[Opening Dataset records section]

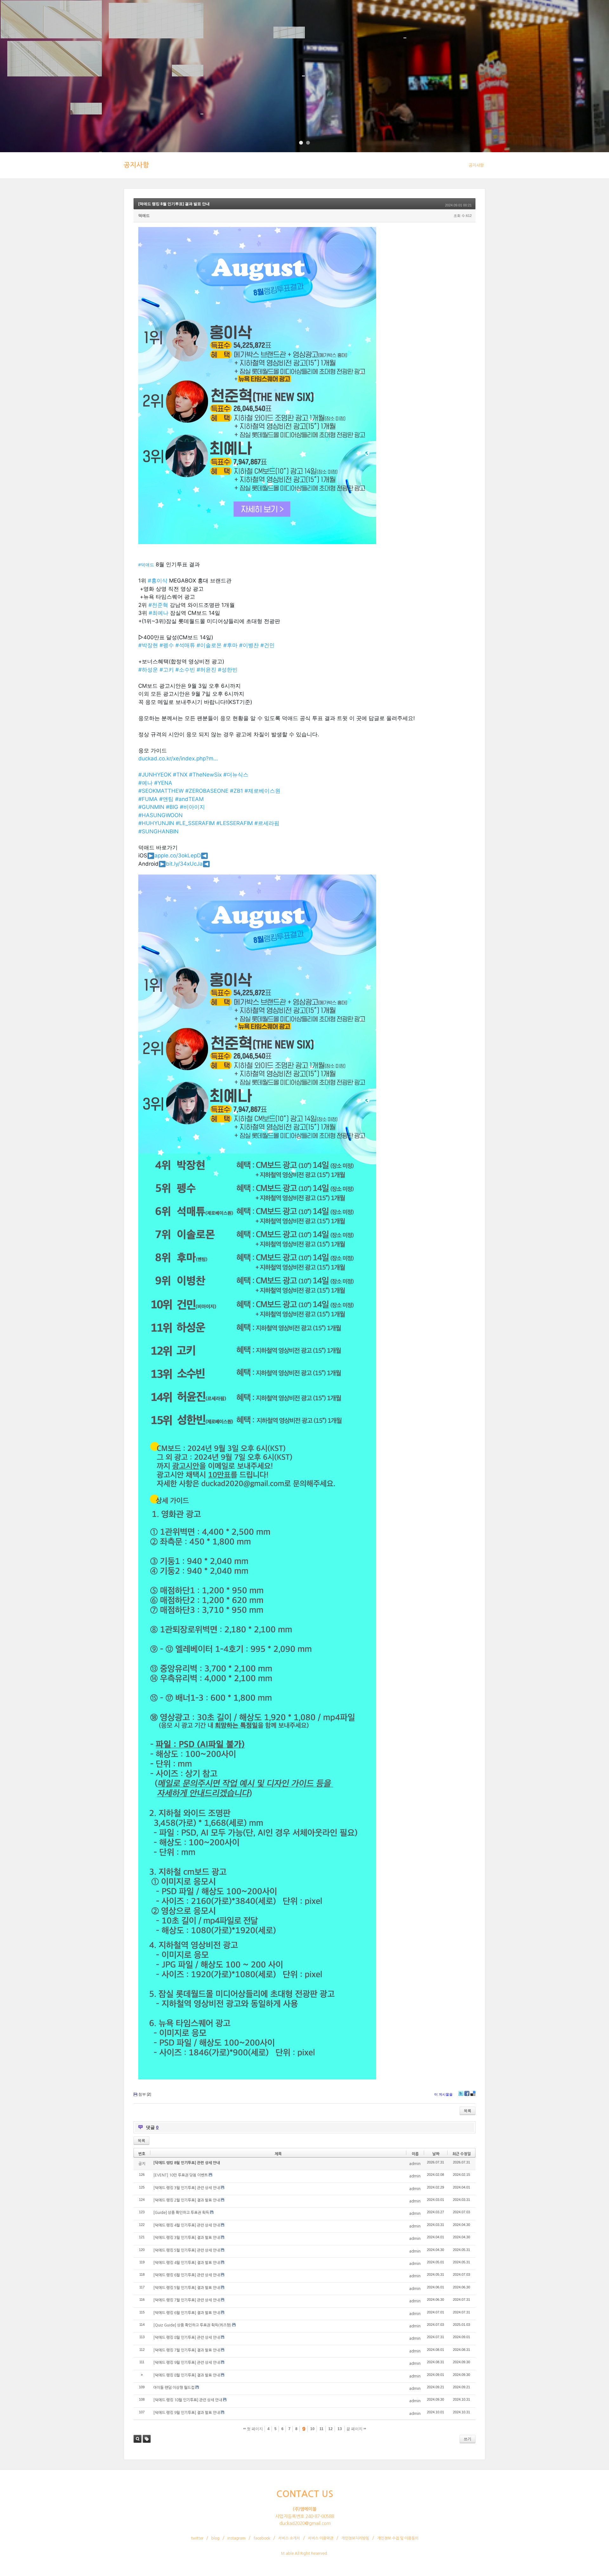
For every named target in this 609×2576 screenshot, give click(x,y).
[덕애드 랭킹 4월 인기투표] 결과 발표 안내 (186, 2263)
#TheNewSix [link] (205, 774)
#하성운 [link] (148, 670)
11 (321, 2429)
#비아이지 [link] (192, 807)
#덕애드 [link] (146, 564)
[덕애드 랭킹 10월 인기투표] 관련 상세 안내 (187, 2400)
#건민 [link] (267, 645)
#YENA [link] (163, 783)
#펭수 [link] (167, 645)
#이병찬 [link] (249, 645)
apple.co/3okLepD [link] (177, 855)
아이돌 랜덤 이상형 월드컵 (173, 2388)
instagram (236, 2538)
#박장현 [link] (148, 645)
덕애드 (144, 215)
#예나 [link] (145, 783)
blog (215, 2538)
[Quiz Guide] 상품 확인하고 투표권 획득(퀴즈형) (192, 2325)
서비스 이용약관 (320, 2538)
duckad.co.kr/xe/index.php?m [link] (178, 758)
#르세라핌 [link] (266, 823)
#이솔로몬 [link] (209, 645)
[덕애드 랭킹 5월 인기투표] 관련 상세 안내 (186, 2250)
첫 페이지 (254, 2429)
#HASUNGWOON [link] (160, 815)
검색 (137, 2439)
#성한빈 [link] (228, 670)
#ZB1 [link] (236, 791)
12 (330, 2429)
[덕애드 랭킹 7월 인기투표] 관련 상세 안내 (186, 2300)
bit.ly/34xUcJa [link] (184, 864)
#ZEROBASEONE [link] (206, 791)
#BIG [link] (172, 807)
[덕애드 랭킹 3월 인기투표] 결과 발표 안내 (186, 2238)
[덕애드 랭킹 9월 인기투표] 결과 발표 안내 (186, 2413)
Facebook (466, 2093)
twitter (197, 2538)
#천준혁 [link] (158, 605)
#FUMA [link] (148, 799)
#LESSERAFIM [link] (234, 823)
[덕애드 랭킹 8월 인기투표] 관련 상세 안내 (186, 2163)
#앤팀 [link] (166, 799)
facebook (261, 2538)
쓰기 (467, 2439)
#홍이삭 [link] (157, 580)
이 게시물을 (443, 2094)
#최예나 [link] (158, 613)
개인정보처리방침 (355, 2538)
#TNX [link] (180, 774)
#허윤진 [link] (206, 670)
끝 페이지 (354, 2429)
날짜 (435, 2154)
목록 (467, 2111)
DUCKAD (28, 14)
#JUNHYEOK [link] (154, 774)
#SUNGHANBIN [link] (158, 831)
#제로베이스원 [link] (262, 791)
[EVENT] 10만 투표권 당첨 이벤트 (180, 2175)
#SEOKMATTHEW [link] (161, 791)
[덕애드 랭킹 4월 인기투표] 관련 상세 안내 (186, 2225)
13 (339, 2429)
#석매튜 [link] (185, 645)
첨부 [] (144, 2094)
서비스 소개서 (289, 2538)
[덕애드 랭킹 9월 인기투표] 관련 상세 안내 (186, 2363)
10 (312, 2429)
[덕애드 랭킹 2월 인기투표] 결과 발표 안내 (186, 2200)
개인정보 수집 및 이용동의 (397, 2538)
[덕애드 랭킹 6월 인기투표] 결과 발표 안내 (186, 2313)
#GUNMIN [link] (151, 807)
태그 (147, 2439)
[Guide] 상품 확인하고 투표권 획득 (181, 2213)
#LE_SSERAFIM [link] (195, 823)
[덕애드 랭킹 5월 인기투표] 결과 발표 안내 (186, 2288)
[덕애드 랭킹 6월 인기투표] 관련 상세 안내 (186, 2275)
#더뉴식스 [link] (235, 774)
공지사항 (136, 165)
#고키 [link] (167, 670)
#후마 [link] (230, 645)
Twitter (460, 2093)
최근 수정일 (461, 2154)
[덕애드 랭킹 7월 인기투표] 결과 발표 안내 (186, 2350)
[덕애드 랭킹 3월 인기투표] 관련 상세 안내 (186, 2188)
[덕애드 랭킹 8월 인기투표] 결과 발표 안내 (174, 204)
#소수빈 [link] (185, 670)
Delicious (472, 2093)
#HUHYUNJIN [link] (156, 823)
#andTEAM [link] (189, 799)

[Closing Dataset records section]

→ What this task involves: A verbatim copy of every record is to be produced, and pictures are to be excluded from it.

→ Written response:
For every named target in this 609×2576 screenshot, give click(x,y).
[덕애드 랭킹 4월 인기투표] 결과 발표 안내 (186, 2263)
#TheNewSix [link] (205, 774)
#하성운 [link] (148, 670)
11 (321, 2429)
#비아이지 [link] (192, 807)
#덕애드 [link] (146, 564)
[덕애드 랭킹 10월 인기투표] 관련 상세 안내 (187, 2400)
#건민 [link] (267, 645)
#YENA [link] (163, 783)
#펭수 [link] (167, 645)
#이병찬 [link] (249, 645)
apple.co/3okLepD [link] (177, 855)
아이돌 랜덤 이상형 월드컵 (173, 2388)
instagram (236, 2538)
#박장현 [link] (148, 645)
덕애드 (144, 215)
#예나 [link] (145, 783)
blog (215, 2538)
[Quiz Guide] 상품 확인하고 투표권 획득(퀴즈형) (192, 2325)
서비스 이용약관 (320, 2538)
duckad.co.kr/xe/index.php?m [link] (178, 758)
#르세라핌 [link] (266, 823)
#이솔로몬 [link] (209, 645)
[덕애드 랭킹 5월 인기투표] 관련 상세 안내 (186, 2250)
첫 페이지 (254, 2429)
#HASUNGWOON [link] (160, 815)
검색 (137, 2439)
#성한빈 [link] (228, 670)
#ZB1 [link] (236, 791)
12 (330, 2429)
[덕애드 랭킹 7월 인기투표] 관련 상세 안내 (186, 2300)
bit.ly/34xUcJa [link] (184, 864)
#ZEROBASEONE [link] (206, 791)
#BIG [link] (172, 807)
[덕애드 랭킹 3월 인기투표] 결과 발표 안내 (186, 2238)
[덕애드 랭킹 9월 인기투표] 결과 발표 안내 (186, 2413)
Facebook (466, 2093)
twitter (197, 2538)
#천준혁 [link] (158, 605)
#FUMA [link] (148, 799)
#LESSERAFIM [link] (234, 823)
[덕애드 랭킹 8월 인기투표] 관련 상세 안내 (186, 2163)
#앤팀 [link] (166, 799)
facebook (261, 2538)
쓰기 (467, 2439)
#홍이삭 [link] (157, 580)
이 게시물을 (443, 2094)
#최예나 [link] (158, 613)
개인정보처리방침 (355, 2538)
#TNX [link] (180, 774)
#허윤진 [link] (206, 670)
끝 페이지 (354, 2429)
날짜 (435, 2154)
목록 (467, 2111)
DUCKAD (28, 14)
#JUNHYEOK [link] (154, 774)
#SUNGHANBIN [link] (158, 831)
#제로베이스원 [link] (262, 791)
[EVENT] 10만 투표권 당첨 이벤트 (180, 2175)
#SEOKMATTHEW [link] (161, 791)
[덕애드 랭킹 4월 인기투표] 관련 상세 안내 (186, 2225)
13 (339, 2429)
#석매튜 [link] (185, 645)
첨부 [] (144, 2094)
서비스 소개서 (289, 2538)
[덕애드 랭킹 9월 인기투표] 관련 상세 안내 (186, 2363)
10 (312, 2429)
[덕애드 랭킹 2월 인기투표] 결과 발표 안내 (186, 2200)
개인정보 수집 및 이용동의 (397, 2538)
[덕애드 랭킹 6월 인기투표] 결과 발표 안내 (186, 2313)
#GUNMIN [link] (151, 807)
태그 (147, 2439)
[Guide] 상품 확인하고 투표권 획득 (181, 2213)
#LE_SSERAFIM [link] (195, 823)
[덕애드 랭킹 5월 인기투표] 결과 발표 안내 (186, 2288)
[덕애드 랭킹 6월 인기투표] 관련 상세 안내 (186, 2275)
#더뉴식스 [link] (235, 774)
공지사항 (136, 165)
#고키 [link] (167, 670)
#후마 [link] (230, 645)
Twitter (460, 2093)
최근 수정일 (461, 2154)
[덕애드 랭킹 7월 인기투표] 결과 발표 안내 (186, 2350)
[덕애드 랭킹 3월 인기투표] 관련 상세 안내 (186, 2188)
[덕애드 랭킹 8월 인기투표] 결과 발표 안내 (174, 204)
#소수빈 [link] (185, 670)
Delicious (472, 2093)
#HUHYUNJIN [link] (156, 823)
#andTEAM [link] (189, 799)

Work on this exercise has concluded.